* Try it
Where the records below show a line containing "Click list icon", start copying; end with the line containing "Given: Open the hamburger", and copy it too.

[Opening Data to examine section]

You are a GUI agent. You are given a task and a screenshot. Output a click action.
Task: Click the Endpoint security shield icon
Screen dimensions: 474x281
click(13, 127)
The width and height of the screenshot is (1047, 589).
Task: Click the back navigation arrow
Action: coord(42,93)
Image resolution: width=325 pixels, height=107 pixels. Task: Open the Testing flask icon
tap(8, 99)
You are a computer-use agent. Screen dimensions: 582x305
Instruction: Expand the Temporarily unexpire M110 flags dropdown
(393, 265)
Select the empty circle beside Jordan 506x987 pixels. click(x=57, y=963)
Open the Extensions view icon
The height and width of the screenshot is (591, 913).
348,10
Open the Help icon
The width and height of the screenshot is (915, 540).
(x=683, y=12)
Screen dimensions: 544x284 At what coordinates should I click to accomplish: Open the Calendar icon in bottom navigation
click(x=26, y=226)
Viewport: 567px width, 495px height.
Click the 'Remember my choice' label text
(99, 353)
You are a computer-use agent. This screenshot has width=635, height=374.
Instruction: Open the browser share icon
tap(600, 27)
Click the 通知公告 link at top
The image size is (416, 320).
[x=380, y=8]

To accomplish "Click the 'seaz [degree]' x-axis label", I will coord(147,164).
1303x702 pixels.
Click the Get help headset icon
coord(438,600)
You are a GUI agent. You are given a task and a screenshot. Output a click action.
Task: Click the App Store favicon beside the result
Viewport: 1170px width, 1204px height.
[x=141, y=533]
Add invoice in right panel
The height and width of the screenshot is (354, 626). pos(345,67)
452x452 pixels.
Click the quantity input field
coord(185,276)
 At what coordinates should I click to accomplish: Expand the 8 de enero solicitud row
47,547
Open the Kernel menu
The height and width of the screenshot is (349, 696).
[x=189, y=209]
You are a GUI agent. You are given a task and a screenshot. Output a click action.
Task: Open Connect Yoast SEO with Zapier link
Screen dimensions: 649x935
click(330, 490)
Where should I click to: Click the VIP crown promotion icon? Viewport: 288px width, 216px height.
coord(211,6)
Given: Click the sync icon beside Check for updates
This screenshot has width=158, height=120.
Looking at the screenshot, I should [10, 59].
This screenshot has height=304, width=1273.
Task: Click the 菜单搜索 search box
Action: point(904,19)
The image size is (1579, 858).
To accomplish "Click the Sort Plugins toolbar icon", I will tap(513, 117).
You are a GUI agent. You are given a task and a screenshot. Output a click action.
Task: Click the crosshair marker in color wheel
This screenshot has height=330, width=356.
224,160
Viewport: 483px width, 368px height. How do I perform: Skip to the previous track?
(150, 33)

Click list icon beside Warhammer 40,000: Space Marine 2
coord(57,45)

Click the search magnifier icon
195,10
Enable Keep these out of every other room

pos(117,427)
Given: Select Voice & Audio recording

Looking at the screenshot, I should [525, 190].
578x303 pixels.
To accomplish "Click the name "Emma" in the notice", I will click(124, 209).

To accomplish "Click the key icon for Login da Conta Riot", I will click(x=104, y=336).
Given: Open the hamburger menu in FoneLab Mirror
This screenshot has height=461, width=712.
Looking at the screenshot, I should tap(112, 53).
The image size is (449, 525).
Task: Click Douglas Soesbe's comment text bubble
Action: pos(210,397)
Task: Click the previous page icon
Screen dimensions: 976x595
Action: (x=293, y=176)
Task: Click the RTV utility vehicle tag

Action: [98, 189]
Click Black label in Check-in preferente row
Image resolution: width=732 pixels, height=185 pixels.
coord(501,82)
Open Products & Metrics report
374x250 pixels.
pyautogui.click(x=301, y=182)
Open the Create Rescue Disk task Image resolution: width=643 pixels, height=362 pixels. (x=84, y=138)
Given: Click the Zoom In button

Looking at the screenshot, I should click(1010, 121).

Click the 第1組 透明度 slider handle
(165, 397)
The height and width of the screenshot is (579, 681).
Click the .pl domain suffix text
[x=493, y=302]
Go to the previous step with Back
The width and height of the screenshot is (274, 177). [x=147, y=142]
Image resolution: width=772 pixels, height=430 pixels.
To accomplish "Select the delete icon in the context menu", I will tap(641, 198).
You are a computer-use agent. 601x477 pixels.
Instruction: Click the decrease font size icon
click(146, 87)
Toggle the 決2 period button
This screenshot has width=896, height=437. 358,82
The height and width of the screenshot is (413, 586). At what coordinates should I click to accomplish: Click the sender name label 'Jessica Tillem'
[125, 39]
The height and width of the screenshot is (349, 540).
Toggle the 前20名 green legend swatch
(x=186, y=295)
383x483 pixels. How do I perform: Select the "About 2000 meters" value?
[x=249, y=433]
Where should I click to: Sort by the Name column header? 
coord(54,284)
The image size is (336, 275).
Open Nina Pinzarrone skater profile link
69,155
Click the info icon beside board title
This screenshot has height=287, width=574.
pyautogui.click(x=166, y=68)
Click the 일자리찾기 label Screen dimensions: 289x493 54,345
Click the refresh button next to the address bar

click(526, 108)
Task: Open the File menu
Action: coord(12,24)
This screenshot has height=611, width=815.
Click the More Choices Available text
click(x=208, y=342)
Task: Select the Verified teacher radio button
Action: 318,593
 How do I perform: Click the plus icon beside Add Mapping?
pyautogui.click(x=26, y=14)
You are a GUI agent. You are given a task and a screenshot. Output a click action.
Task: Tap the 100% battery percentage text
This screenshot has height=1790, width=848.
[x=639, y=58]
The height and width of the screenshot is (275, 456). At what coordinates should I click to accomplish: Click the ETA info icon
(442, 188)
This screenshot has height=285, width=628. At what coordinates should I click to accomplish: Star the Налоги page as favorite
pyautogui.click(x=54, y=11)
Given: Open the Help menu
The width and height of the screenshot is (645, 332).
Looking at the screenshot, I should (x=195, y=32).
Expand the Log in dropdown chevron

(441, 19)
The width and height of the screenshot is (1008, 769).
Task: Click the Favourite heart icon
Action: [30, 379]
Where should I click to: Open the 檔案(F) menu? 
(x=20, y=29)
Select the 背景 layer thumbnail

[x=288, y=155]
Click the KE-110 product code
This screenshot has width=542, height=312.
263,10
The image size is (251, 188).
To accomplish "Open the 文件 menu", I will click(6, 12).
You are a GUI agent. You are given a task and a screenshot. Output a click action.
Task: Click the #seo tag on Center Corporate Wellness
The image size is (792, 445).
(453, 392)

[Closing Data to examine section]

* Finished exercise
Click list icon beside Warhammer 40,000: Space Marine 2
coord(57,45)

Click the search magnifier icon
195,10
Enable Keep these out of every other room

pos(117,427)
Given: Select Voice & Audio recording

Looking at the screenshot, I should [525, 190].
578x303 pixels.
To accomplish "Click the name "Emma" in the notice", I will click(124, 209).

To accomplish "Click the key icon for Login da Conta Riot", I will click(x=104, y=336).
Given: Open the hamburger menu in FoneLab Mirror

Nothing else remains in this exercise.